* **REQUIRED WORK**
In the forum thread below about color class horses, reproduce word for word the passage that begins with "## Relic (Aug" and ends with "and a supreme...".

┌─ GIVEN TEXT

# Let's See Your "Color Class Horses"



## Jill (Aug 11, 2007)

Rob's thread made me think it would be neat to show off our "Color Class Horses"!!!

Color class is not a big deal to me, but if I'm going to a show, I do usually show in it because then I get more mileage out of my effort to get them ready to show. Plus, it's an easy class, too, so why not. AND, let's face it, color is the first thing most people notice. Even people who could care less about color and know conformation is more important -- color is still the first thing noticed I think!

*Let's see those color class horses! Post pictures of the ones that have shown well in color for you, or that you think would be your best color class horses if you decided to show them in color.*

Here are mine that either have won color classes, or I think would do well in color class:

*Little King’s BT Bacardi Gold*Golden Palomino Gelding







*Harrell’s Rowdys Reflection of Hope*

Silver Dapple Mare






*Harrell’s Flirting With Perfection*

Silver Buckskin Filly






*Harmony Hill’s Harvest Gold*

Palomino Dun or Light Silver Bay Dun Mare






*Little Wee Klassic Showgirl*

Bay Leopard Mare






*Erica's Echos of My Destiny (HOF)*

Smokey Silver Black Stallion

(only time I got to show him was for color which we won -- he's normally in the halter ring with co-mommy, Erica)






*Erica’s Big City Blue By U*

greying black colt






[SIZE=18pt]*Please show us your "Color Class Horses" *[/SIZE]


----------



## sfmini (Aug 11, 2007)

LBFs Commodity Blues is my solid horse.





My multi color horse C Kings Running Brave who was the Mid America overall high point color horse last year.





And, if we ever get him fit, SF Peppys Dun It Right





So, we have a blue roan, black pinto, and grullo, all geldings, all drive as well. :aktion033:


----------



## Relic (Aug 11, 2007)

Color classes are 20/25 bucks so only show in them if a horse doesn't have more then 2 classes because after all the work is done and he might get a ribbon just for looking good...color class here is 80% and 20% confirmation. This is my pasture stud who only had 2 classes each show so put him in color as well both times he went...got firsts in color both shows plus all his other classes and a supreme...






l also just love his butt






Relic now retired won every color class for years but l can't see a pix uploaded on him.... :bgrin


----------



## Jill (Aug 12, 2007)

└─
┌─ DATA BLOCK

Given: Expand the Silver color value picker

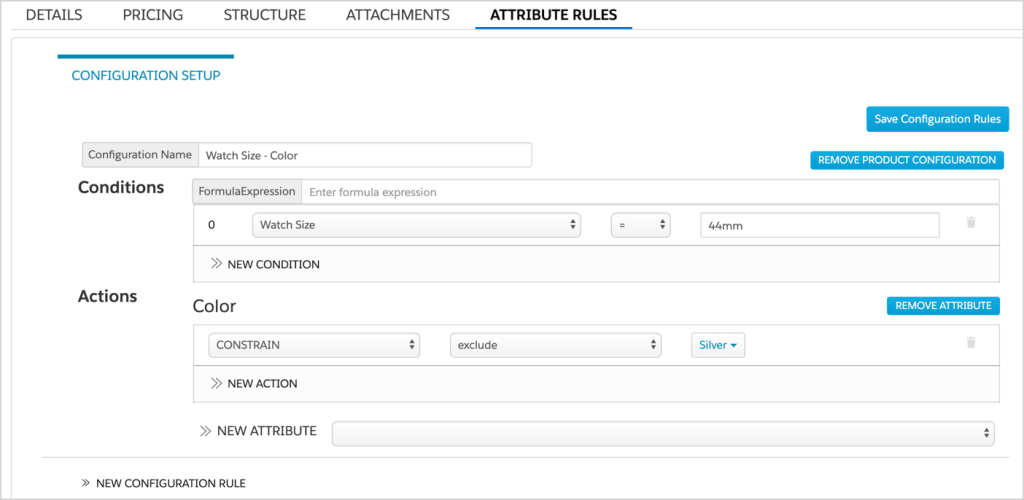Looking at the screenshot, I should tap(718, 345).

└─

* **TASK OUTPUT**
## Relic (Aug 11, 2007)

Color classes are 20/25 bucks so only show in them if a horse doesn't have more then 2 classes because after all the work is done and he might get a ribbon just for looking good...color class here is 80% and 20% confirmation. This is my pasture stud who only had 2 classes each show so put him in color as well both times he went...got firsts in color both shows plus all his other classes and a supreme...